Oleh Dr. Fahruddin Faiz
Al-Farabi nama aslinya adalah Abu Nasir Muhammad Ibn Muhammad Ibn Tarkhan Ibn Uzalah al-Farabi. Dikenal juga sebagai Alpharabius, Al-Farabi atau Farabi atau Abenasir. Al-Farabi adalah Ilmuan, cendekiawan Muslim dan juga Filosof Islam dari Farab, Kazakhstan. Al-Farabi hidup pada tahun 870 sampai 950, usianya genap 80 tahun. Al-Farabi juga dikenal sebagai guru kedua setelah Aristoteles, karena kepandaiannya dalam memahami karya-karya filsafat Aristoteles yang dikenal sebagai guru pertama dalam ilmu filsafat.

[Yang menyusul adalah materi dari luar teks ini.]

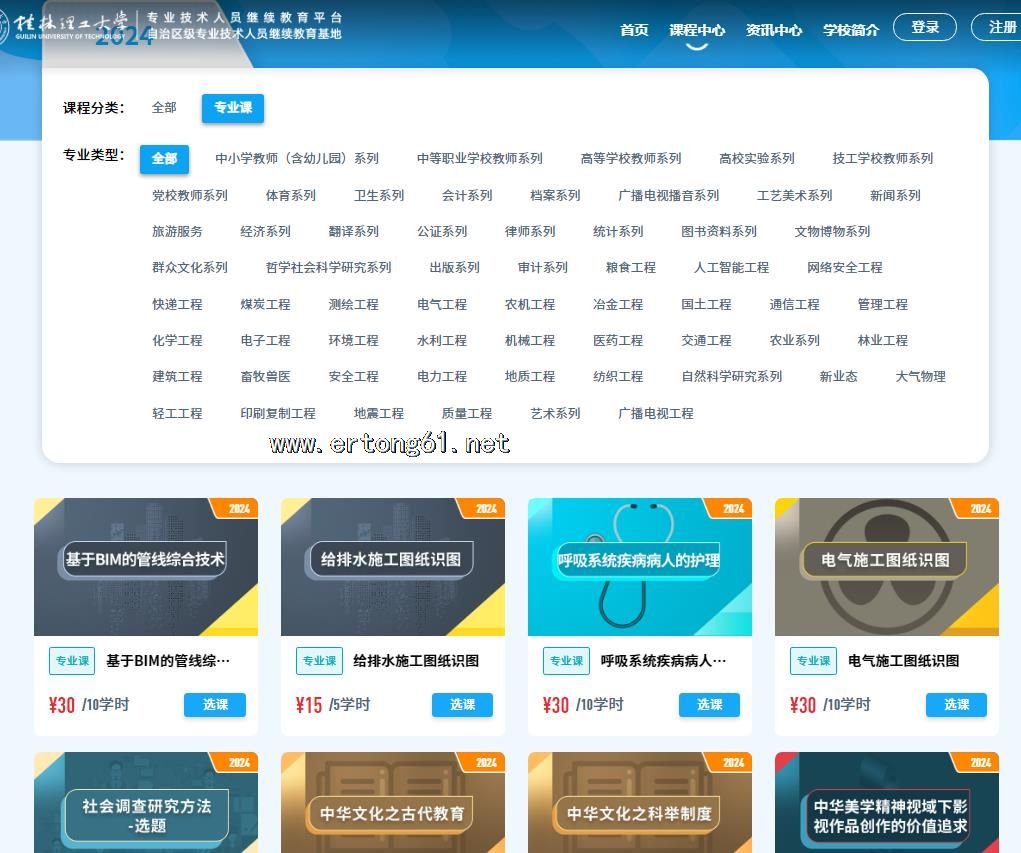Screen dimensions: 1021x853
Task: Pick the 网络安全工程 category
Action: pyautogui.click(x=844, y=267)
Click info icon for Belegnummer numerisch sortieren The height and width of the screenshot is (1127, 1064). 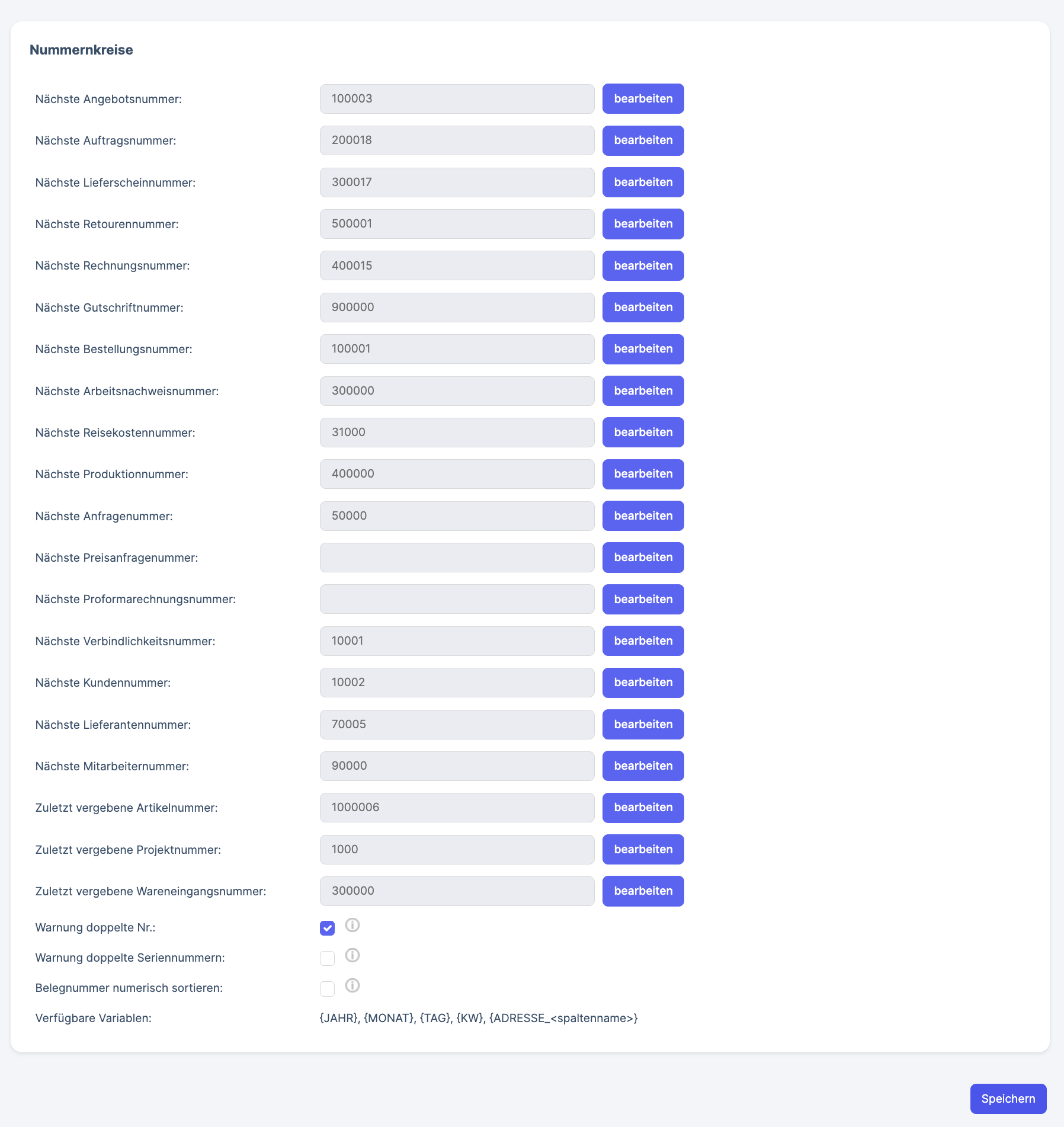[x=352, y=985]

Al-Farabi hidup pada masa kekhalifahan Dinasti Abbasyiah yang monarki. Al-Farabi lahir di masa kekhalifahan Mu’tamid (869-892 M) dan meninggal pada masa kekhalifahan Al-Muthi (946-974 M). Kondisi politik saat itu tidak stabil hal inilah juga disebut periode paling kacau, namun tidak mematahkan Al-Farabi untuk melanjutkan pengembaraan dalam pencarian ilmunya. Dari Turki ke Bagdad, kemudian ke Syria, kemudian berakhir di Damaskus.
Kepakaran Al-Farabi tidak hanya dalam bidang Ilmu Filsafat, juga banyak di bidang ilmu-ilmu lainnya. Dalam filsafat Al-Farabi mampu menggabungkan dan mengharmoniskan antara Agama dan Filsafat. Kemudian juga dalam banyak hal memberikan banyak solusi terhadap berbagai masalah dalam keagamaan dengan logika. Contohnya adalah; sumber perpecahan umat terutama dalam hal Bayani & Irfani, solusinya adalah Burhani yaitu logika demonstratif. Argumentasi yang dibangun melalui premis-premis dalam ilmu logika akan menghasilkan konklusi yang benar tanpa memerlukan pihak lain (teks atau entitas transendental). ‘irfan dalam pemikiran Al-farabi peting, namun ‘irfan menurut al-farabi berada pada tataran hasil penalaran. Seorang filosof hanya akan mendapatkan ilham dari Tuhan sesudah melakukan penalaran secara matang, jadi pelakunya tidak pasif seperti dalam logika laduniyah.
Banyak tema atau gagasan Al-farabi yang – setidaknya – dapat dijelaskan di sini misalnya; tentang masalah Metafisika dan rasionalitasnya. Teori Emanasi dan Rasionalitas emanasi. Hierarki Emanasi dan Rasionalitasnya. Tentang Jiwa dan daya dalam Jiwa. Tentang Filsafat Kenabian. Tentang Fitrah Sosial Manusia – ini masuk ke dalam ilmu sosiologi. Tentang Negara dan Jenis Negara. Negara dan klasifikasi Negara Bodoh. Tentang delapan tingkat kehidupan Manusia. Dan tentang kepala negara yang ideal dan dua belas, 12 ciri pemimpin yang ideal.
Yang paling ideal sebagai Kepala Negara adalah Nabi/Rasul atau filosof. Selain tugasnya mengatur Negara, juga sebagai pengajar dan pendidik terhadap anggota masyarakat yang dipimpinnya. Kalau tidak ada sifat-sifat Kepala Negara yang ideal ini, maka pimpinan Negara diserahkan kepada seorang yang memiliki sifat-sifat yang dekat dengan sifat-sifat yang dimiliki Kepala Negara ideal. Sekiranya sifat-sifat dimaksud tidak pula terdapat pada seseorang, tetapi terdapat dalam diri beberapa orang, maka Negara harus diserahkan kepada mereka dan mereka secara bersama harus bersatu memimpin masyarakat.